# Work required
Could you transcribe exactly the lines below, from the line with "You are a GUI" through the line with "Expand the 北京海淀区上地街道", and nothing else, leaving out the pictures?

# Supplied entries
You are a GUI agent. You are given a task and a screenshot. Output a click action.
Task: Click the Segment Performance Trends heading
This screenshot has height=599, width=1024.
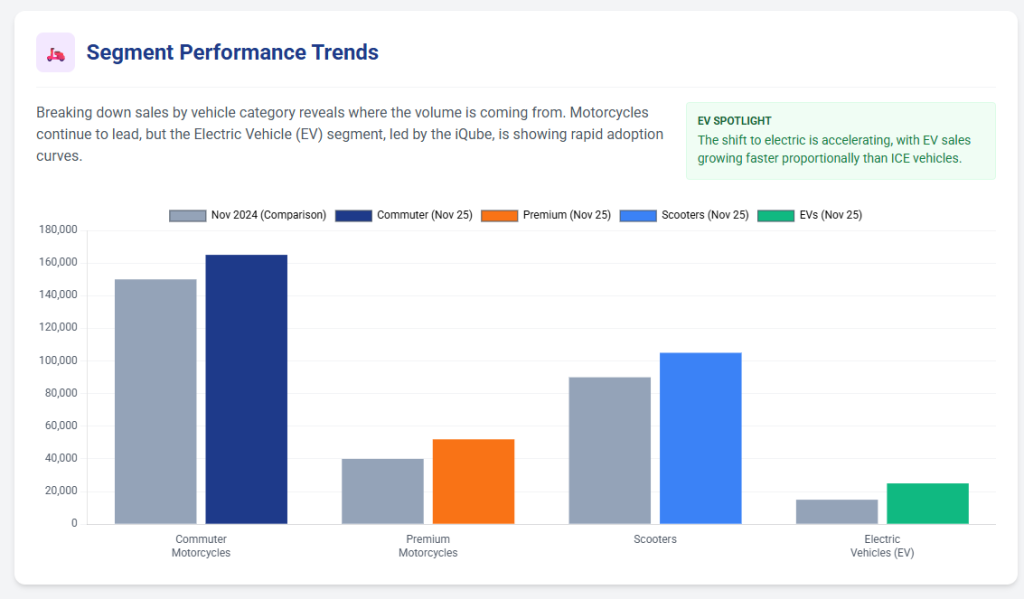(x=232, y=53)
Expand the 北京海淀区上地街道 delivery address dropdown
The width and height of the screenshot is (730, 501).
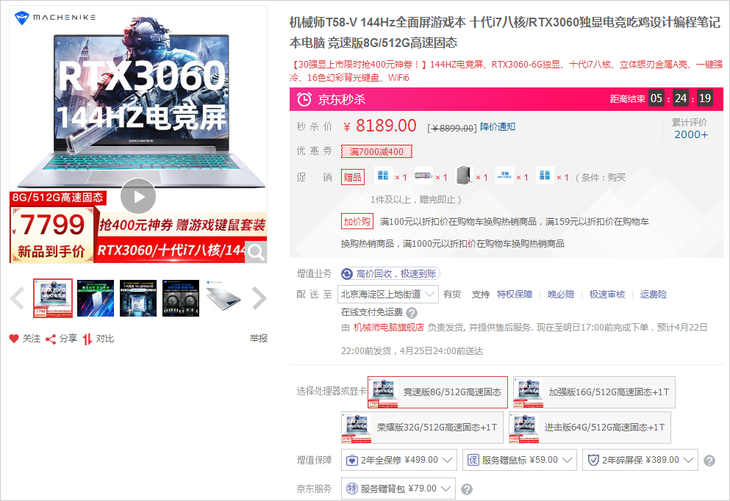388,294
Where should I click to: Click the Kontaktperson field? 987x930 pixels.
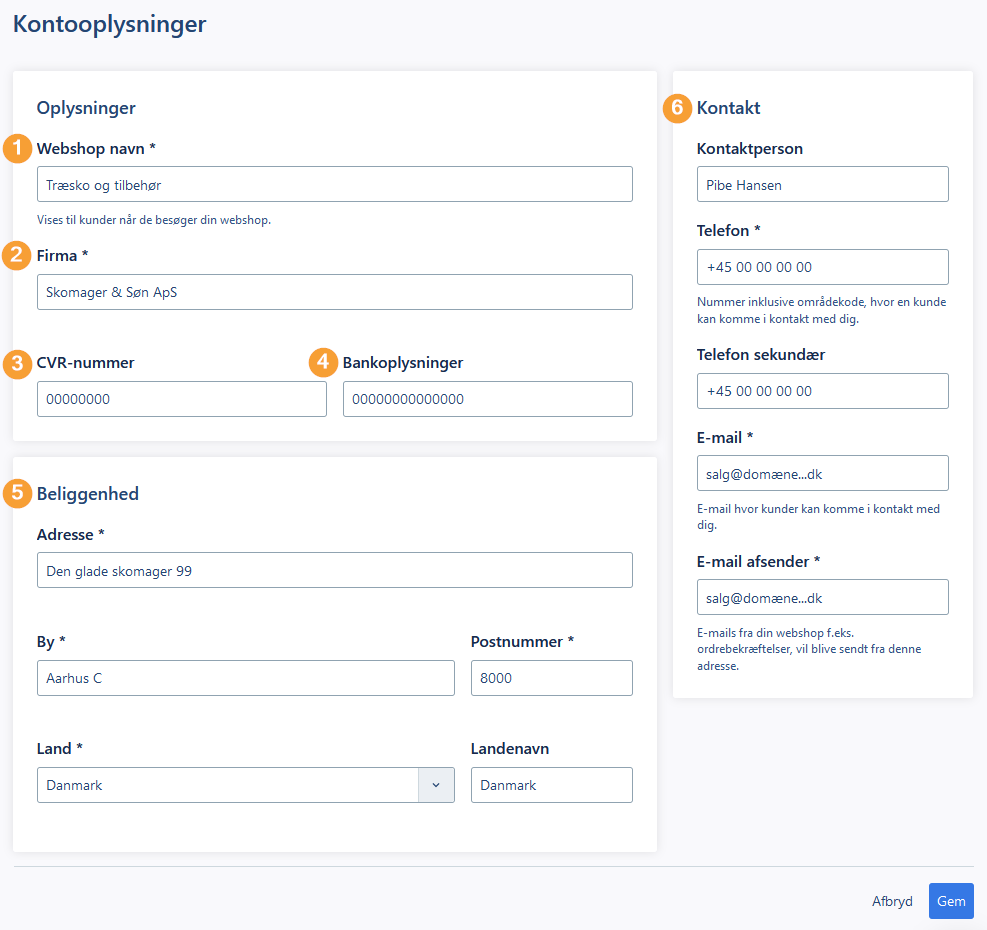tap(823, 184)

--

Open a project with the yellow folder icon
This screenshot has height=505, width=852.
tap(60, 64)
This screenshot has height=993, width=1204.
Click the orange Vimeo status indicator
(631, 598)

# Task output
You are a GUI agent. You are given a task and a screenshot. Output a click action.
Task: Click the Segment Performance Trends heading
This screenshot has height=599, width=1024.
(x=232, y=53)
Expand the 北京海淀区上地街道 delivery address dropdown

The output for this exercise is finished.